#!/usr/bin/env python
# -*- coding: utf-8 -*-

from utility.XMLProtocol import XMLProtocol
from utility import update_config
from lxml import etree
from datetime import datetime
from babel.dates import format_date
import os
import re
import logging
import configparser


class MetadataMarkup(XMLProtocol):
    """
    This class is for opening one XML-protocoll, extracting the included
    metadata and creating a new valid metadata head.
    """

    def __init__(self):
        super().__init__()
        self.plenarprotokoll_string = str()  # will be extracted with extract_metadata()
        self.wahlperiode = int()  # will be extracted with extract_metadata()
        self.sitzungsnr = int()  # will be extracted with extract_metadata()
        self.herausgeber = "Deutscher Bundestag"  # Always the same in every protocoll
        self.berichtart = "Steongrafischer Bericht"  # Always the same in every protocoll
        self.sitzungstitel_string = ". Sitzung"  # Always the same in every protocoll
        self.ort = "Berlin"  # Always the same in every protocoll
        self.datum_ger_non_iso = str()  # will be extracted with extract_metadata()
        self.datum_iso = str()  # ISO-date will be built from self.datum_ger_non_iso
        self.datum_string = str()  # will be built from self.datum_iso
        self.attachment = str()  # will be extracted from a split. Will not work
        # all the time. But will not break the XML.
        self.logger = logging.getLogger(__name__)

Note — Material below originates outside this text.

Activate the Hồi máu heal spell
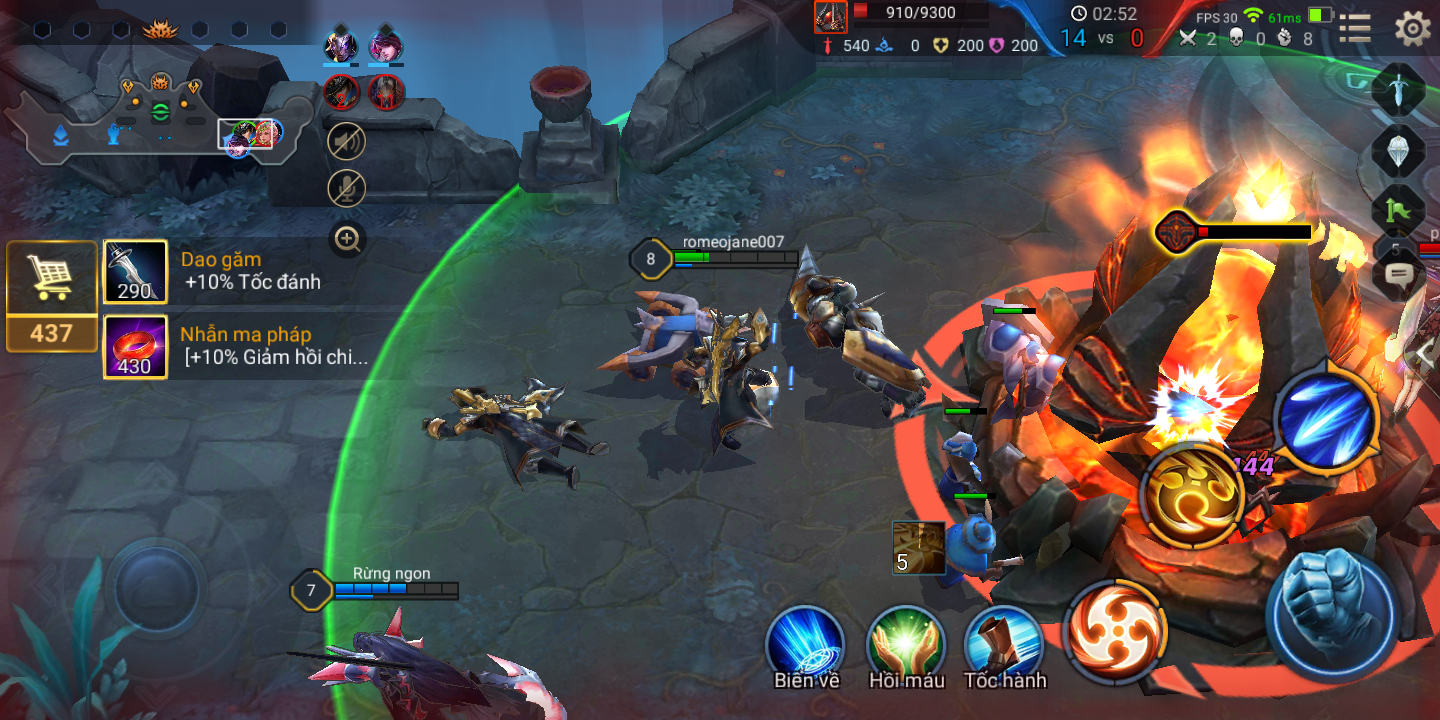 coord(906,643)
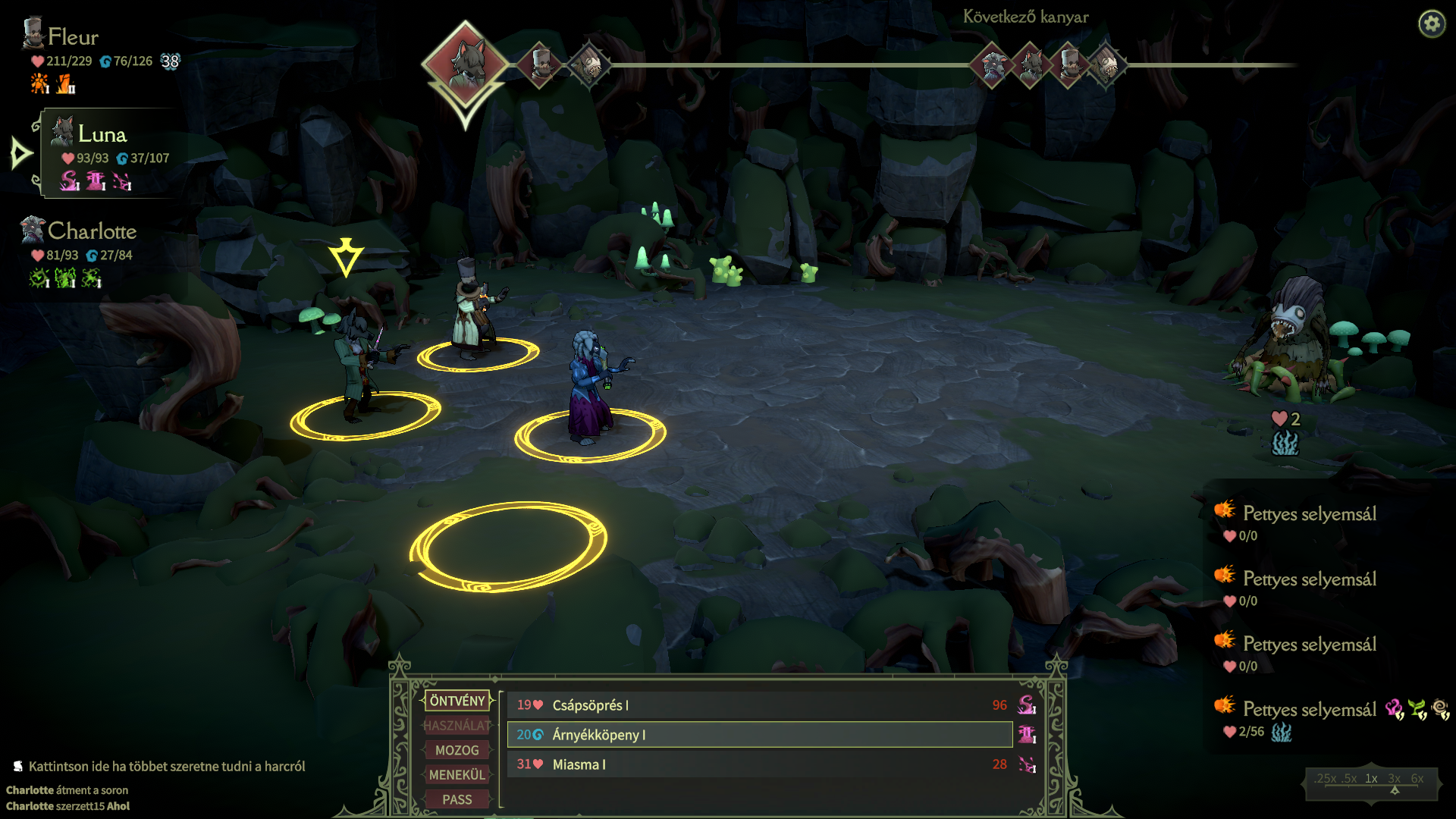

    def extract_metadata(self, etree_element_object):
        """
        Extracts metadata from the given XML-tags and wirtes them into the
        instance variables
        """
        root = etree_element_object
        metadata_list = []
        for element in root.iter():
            if(element.tag != "TEXT"):
                metadata_list.append(element.text)
        metadata_list = metadata_list[1:]
        self.wahlperiode = metadata_list[0]
        self.plenarprotokoll_string = metadata_list[1].lower().title()
        self.sitzungsnr = metadata_list[2].split("/")[1]
        self.datum_ger_non_iso = metadata_list[3]
        self.logger.info("Metadata successfully extracted.")
        self.logger.info("Wahlperiode is:" + self.wahlperiode)
        self.logger.info("Plenarprotokoll is:" + self.plenarprotokoll_string)
        self.logger.info("Sitzungsnummer is:" + self.sitzungsnr)
        self.logger.info("German non ISO date is:" + self.datum_ger_non_iso)

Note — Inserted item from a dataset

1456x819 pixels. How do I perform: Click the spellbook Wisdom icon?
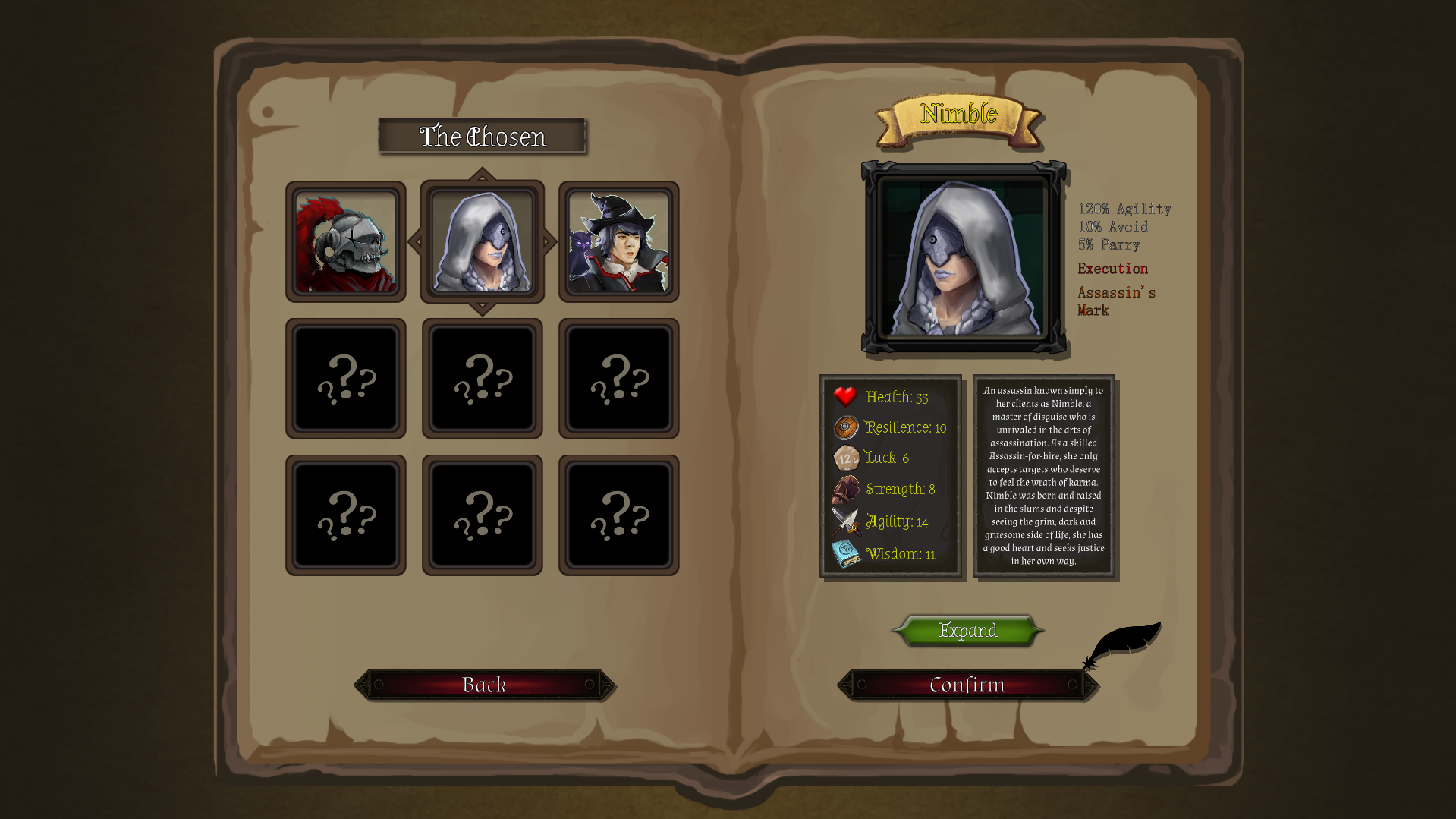[845, 553]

    def built_iso_date(self, ger_date):
        """
        Gets the german date and converts it to an ISO standard date.
        """
        self.datum_iso = datetime.strptime(ger_date, "%d.%m.%Y").date()
        self.logger.info("ISO date created:" + str(self.datum_iso))

    def built_date_string(self, iso_date):
        """
        Gets the ISO date and creates from it an german full string date.
        """
        date_string = format_date(iso_date, format="full", locale="de_DE")
        date_string = re.sub(r",", ", den", date_string)
        self.datum_string = date_string
        self.logger.info("Date string created:" + self.datum_string)

    def delete_old_metadata(self, etree_element_object):
        """
        Deletes old metadata tags and text. Renames root tag.
        """
        for element in etree_element_object.iter():
            if(element.tag != "TEXT" and element.tag != "DOKUMENT"):
                element.getparent().remove(element)
            elif(element.tag == "DOKUMENT"):
                element.tag = "dbtplenarprotokoll"
            elif(element.tag == "TEXT"):
                self.full_content = element.text
                element.getparent().remove(element)
        self.logger.info("Old metadata deleted.")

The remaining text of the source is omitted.